Irish artist John Gerrard, famous for his monumental real-time 3D digital installations, presented his new artwork at Wellcome Collection, London. X. laevis (Spacelab) 2017 is a 3D live simulation, powered by UNIGINE 2 Engine, which is the primary engine used by the artist and his collaborators.
The artwork combines the artist’s impressions of Luigi Galvani’s bioelectricity studies in 18th century and another experiment which occurred in space in 1992. Galvani was the first who discovered the bioelectricity phenomenon, using static electricity on dead frogs. The second experiment took place 200 years later, on board Endeavour space shuttle in 1992. It established that vertebrates, in the form of the African clawed frog (Xenopus laevis), could reproduce in zero gravity.

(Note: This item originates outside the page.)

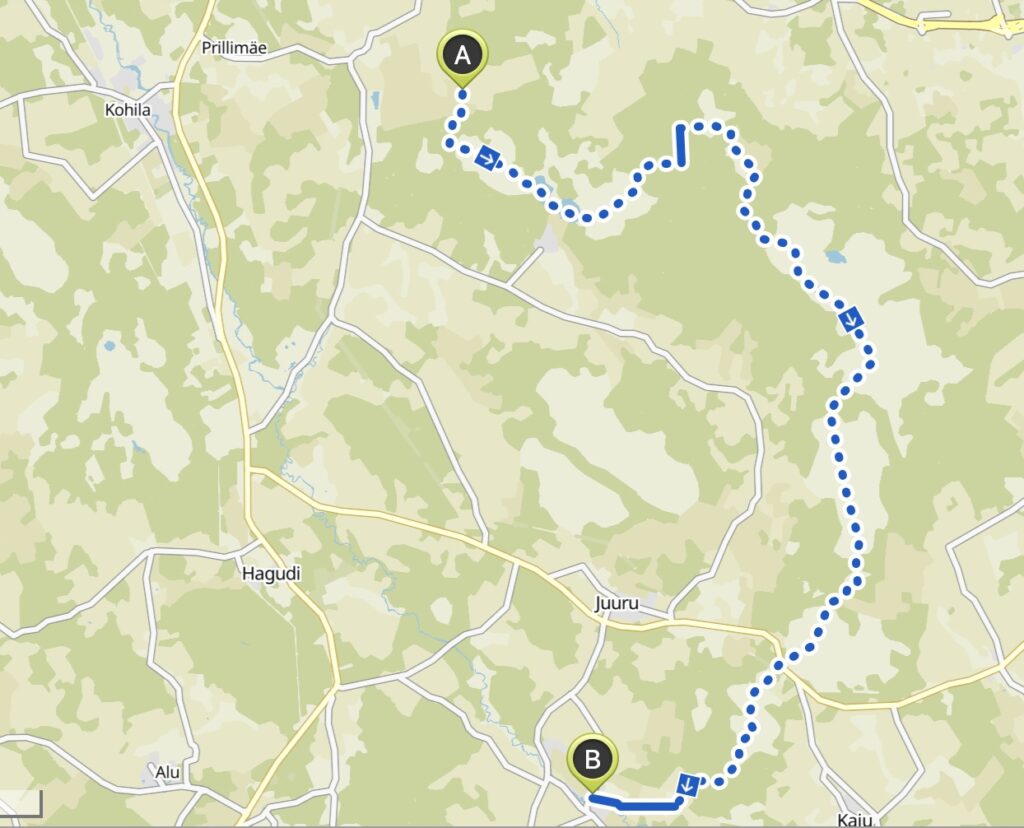This screenshot has width=1024, height=828.
Task: Click the gray settlement at the short dead-end road
Action: click(547, 240)
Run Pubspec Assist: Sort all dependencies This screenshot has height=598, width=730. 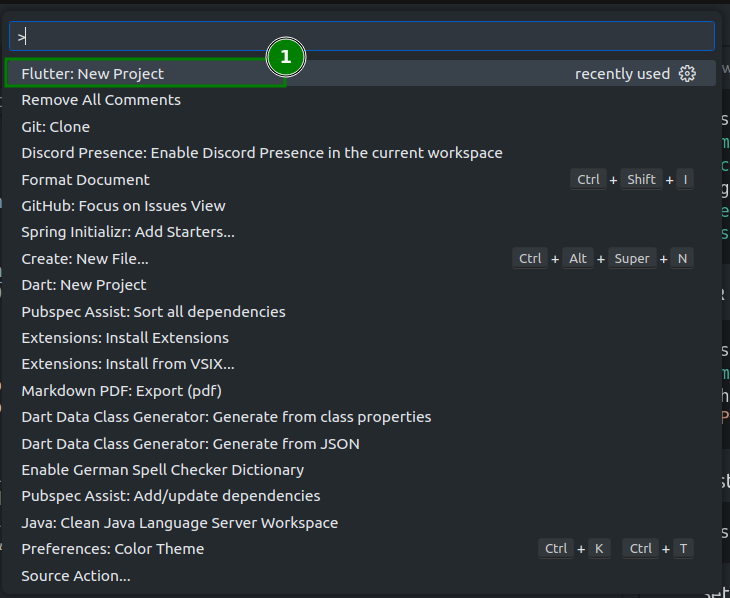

These two scientific experiments are combined into one fascinating artwork. A 3D live simulation presents the X. Laevis frog, floating in zero-gravity in a sterile spacelab environment, occasionally kicked by simulated 'electrical shocks' which responds to Galvani’s memory.
The work is produced by Werner Poetzelberger, with programming by Helmut Bressler, 3d modelling by Max Loegler, rigging and posing from Michael Buettner, dancer and handmodel Esther Balfe, installation development and technical design by Jakob Illera of Inseq Design.